Senior administration officials hinted Thursday that the U.S. could take future military action in Iraq, but revealed that the U.S. is "not at the stage where we're preparing for airstrikes."
"The president hasn't asked us to do that. But, you know, whenever it comes to that, where and when we do those kinds of things, we do them in a very precise, targeted, deliberate, measured way with the best possible intelligence that's available," a senior administration official said on a background call with reporters Thursday.
"If there were to be a situation where we were to decide to take action, of course that would also provide us [the ability] to be very careful that Iraqi security forces, civilians, again, would not be put unnecessarily at risk," the official said.
Officials indicated the deployment would occur over time, but did not give a specific timeline.
Of the 300, the U.S. would first deploy "several small teams of special operators, teams of about a dozen or so each," which would be embedded at the higher headquarters level within the Iraqi Security Forces and possibly at the brigade level of Iraqi forces.
Those forces would "help give us better visibility into that situation on the ground, and to provide information and intelligence that we need to make any follow-on potential decisions regarding military options inside Iraq," a senior administration official said.
The forces will also help Iraqi forces establish joint operations centers and help determine what kind of resources and staffing those centers need.
More than 775 U.S. troops are now authorized for deployment inside Iraq, and the numbers could increase.
Currently, there are between 200 and 300 U.S. forces who are inside Iraq providing security for diplomatic facilities, according to a defense official.
Earlier this week, the president authorized sending 275 additional U.S. forces there.
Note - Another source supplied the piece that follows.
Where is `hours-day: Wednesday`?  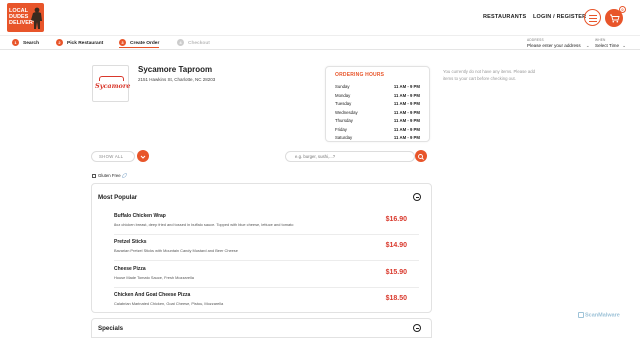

On Thursday, the president authorized up to 300 Army Green Berets to be sent to Iraq.
In addition to the 775 that are authorized to be inside Baghdad, there are more than 30,000 troops in the region in total, the official said, including fixed and rotary wing aircraft.
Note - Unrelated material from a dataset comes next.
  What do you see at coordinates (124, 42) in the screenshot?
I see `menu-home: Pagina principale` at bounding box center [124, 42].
The official said the 300 would not call in airstrikes, but could assist Iraqis in developing targets and plans for pursuing the Islamic State in Iraq and Syria (ISIS).
The 300 advisers would have the "necessary protections and authorities to be there," and have "the inherent right of self defense," a second senior administration official on the call said.
If the U.S. sees personnel or its facilities threatened, or a threat emanating from the ISIS that could endanger other U.S. interests or the U.S. homeland, the first official said, it would "reserve the right to take direct action, including military action."